Il lungo periodo trascorso da quella notte ad oggi consente di osservare la scena con uno sguardo maggiormente distaccato, certamente, e permette di fare considerazioni più lucide di quanto fosse possibile allora, in un momento storico convulso e difficile. Ma che con la caduta del Duce sarebbe caduto anche il Fascismo era chiaro. Il lettore attento, allo scoccare di questo 25 luglio, oggi, conosce ormai nei dettagli  i personaggi che in quella notte si sono alternati. Ne conosce le passioni e le pulsioni, ne conosce i pregi ed i difetti, ne conosce le origini e la vita. Il lettore che quotidianamente segue il nostro speciale sul Giornale d'Italia li conosce uno per uno, ormai. Li abbiamo raccontati tutti, gli attori di questo dramma. Conosce dunque le due facce di Dino Grandi, che ebbe il coraggio di definire Carlo Scorza "falso, mentitore e pagliaccio", senza fare i conti con la possibilità che i posteri avrebbero potuto dedicare proprio a lui queste stesse parole. E poi Biggini, Polverelli, Tringali-Casanova, Frattari, Buffarini Guidi, Galbiati, che alla chiamata di Grandi rispondono "no". Ma anche l'anziano generale De Bono, De Vecchi, Federzoni, il controverso Galeazzo Ciano, De Marsico, Acerbo, Pareschi, Cianetti - con il suo ripensamento del giorno dopo - Balella, Gottardi, Bignardi, De Stefani, Rossoni, Marinelli, Alfieri, Albini, Bastianini, infine Bottai.
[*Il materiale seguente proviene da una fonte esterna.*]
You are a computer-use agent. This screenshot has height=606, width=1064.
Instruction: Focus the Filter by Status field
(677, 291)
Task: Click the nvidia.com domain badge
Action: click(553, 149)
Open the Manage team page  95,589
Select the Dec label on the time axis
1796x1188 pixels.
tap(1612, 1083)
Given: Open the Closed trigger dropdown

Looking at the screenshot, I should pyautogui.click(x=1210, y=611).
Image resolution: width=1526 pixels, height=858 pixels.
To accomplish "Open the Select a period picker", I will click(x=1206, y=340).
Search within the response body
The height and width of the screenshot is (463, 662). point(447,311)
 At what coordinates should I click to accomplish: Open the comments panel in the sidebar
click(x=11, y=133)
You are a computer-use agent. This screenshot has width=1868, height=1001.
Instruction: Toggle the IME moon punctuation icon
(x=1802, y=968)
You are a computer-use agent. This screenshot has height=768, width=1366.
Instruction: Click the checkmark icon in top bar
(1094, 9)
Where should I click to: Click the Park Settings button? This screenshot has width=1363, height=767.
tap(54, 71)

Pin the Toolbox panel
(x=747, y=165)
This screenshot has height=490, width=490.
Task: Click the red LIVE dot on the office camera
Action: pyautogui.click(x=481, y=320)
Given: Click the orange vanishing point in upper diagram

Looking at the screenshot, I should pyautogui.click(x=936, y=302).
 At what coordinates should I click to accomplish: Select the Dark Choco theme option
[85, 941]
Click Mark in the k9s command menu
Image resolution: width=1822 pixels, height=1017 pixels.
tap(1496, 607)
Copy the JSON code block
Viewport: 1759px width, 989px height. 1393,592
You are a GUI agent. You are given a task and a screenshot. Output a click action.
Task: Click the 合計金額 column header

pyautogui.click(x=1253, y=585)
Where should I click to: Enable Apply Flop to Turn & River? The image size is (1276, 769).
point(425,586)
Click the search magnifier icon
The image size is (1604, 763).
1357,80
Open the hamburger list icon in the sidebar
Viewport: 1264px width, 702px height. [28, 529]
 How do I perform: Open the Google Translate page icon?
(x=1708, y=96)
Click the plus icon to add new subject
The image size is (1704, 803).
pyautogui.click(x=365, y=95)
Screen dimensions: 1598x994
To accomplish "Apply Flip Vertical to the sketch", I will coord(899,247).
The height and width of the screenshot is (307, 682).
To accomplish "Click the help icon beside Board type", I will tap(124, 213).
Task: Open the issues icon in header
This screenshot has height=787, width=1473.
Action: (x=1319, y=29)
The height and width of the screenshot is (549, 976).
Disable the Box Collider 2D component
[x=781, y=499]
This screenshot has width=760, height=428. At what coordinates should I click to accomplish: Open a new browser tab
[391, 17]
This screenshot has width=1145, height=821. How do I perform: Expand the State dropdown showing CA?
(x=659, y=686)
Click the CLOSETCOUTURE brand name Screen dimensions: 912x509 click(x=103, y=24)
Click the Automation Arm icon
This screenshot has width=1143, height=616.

Che rispondono "si". E Suardo, l'unico astenuto di quella notte. E Farinacci, che si batte fino alla fine a sostegno del suo, di documento, e che finirà fucilato dai partigiani, offrendo il petto e morendo con la testa alta come sempre era vissuto. 
Il 25 luglio si chiude un'epoca e se ne apre un'altra. Mussolini lo sa. Ciò che non sa è che il re Vittorio Emanuele, quel piccolo uomo sul cui capo il Duce aveva posto un giorno la corona di Imperatore, sta per farlo arrestare. Anche perché è stato Mussolini a creare dal nulla il Gran Consiglio, e sa bene che si tratta di un organo consultivo e che nulla può decidere. Ma il re ha già pensato alla successione del Duce: "Ho pensato - gli dice - che l'uomo della situazione è in questo momento il Maresciallo Badoglio". Insomma, per assurdo che sia, è così che cade il Fascismo: con un colpo di Stato ordito dal re e da quegli stessi uomini a cui Mussolini aveva per venti lunghi anni dato tutto. Che a lui dovevano tutto. Loro avevano posto una questione, non avendo alcun titolo per decidere alcunché. Ma avevano fornito al re gli strumenti per "dimissionare" Mussolini.  Sull'arresto che seguì, poi, si potrebbe parlare a lungo. 
Cosa accadde quella notte è noto, sui dettagli varrebbe la pena di soffermarsi un po' di più: alcuni di questi dettagli sono disseminati lungo gli ultimi nove mesi del nostro quotidiano, nel nostro speciale giornaliero, su molti altri avremo modo di ragionare nei mesi a venire. Ciò su cui vale la pena di riflettere per un istante è, piuttosto, immaginare cosa sarebbe accaduto se quella notte non fosse andata così. Manca la controprova, è vero, ma quella storia scritta con il sangue di tanti italiani deve aprire almeno una riflessione: Benito Mussolini aveva governato l'Italia per ventuno anni, aveva tirato su la Nazione dallo stato di indigenza in cui versava all'indomani della Grande Guerra. Il Fascismo di Mussolini aveva dotato lo Stato di leggi certe, aveva fatto una lunga serie di riforme in ogni settore, aveva dato l'esempio di cosa fosse un vero Stato sociale. Lo aveva fatto con l'unico mezzo di governo possibile in quel dato momento storico e sociale: la dittatura. Una dittatura che si può definire non del tutto totalitaria, però, e ne abbiamo parlato a lungo in più di un'occasione. Benito Mussolini aveva dimostrato di essere un grande Capo di Stato, non v'è questione. La riflessone dunque è d'obbligo:  cosa sarebbe accaduto se a gestire il momento più difficile della storia della Patria fosse stato lui anziché l'indegno Badoglio o l'inadeguato re? I quali infatti non esitarono a fuggire lasciando i soldati allo sbando e i civili senza alcun punto di riferimento? Il 25 luglio 1943 segna un momento storico essenziale, è il fulcro di ciò che sarebbe accaduto negli anni a venire.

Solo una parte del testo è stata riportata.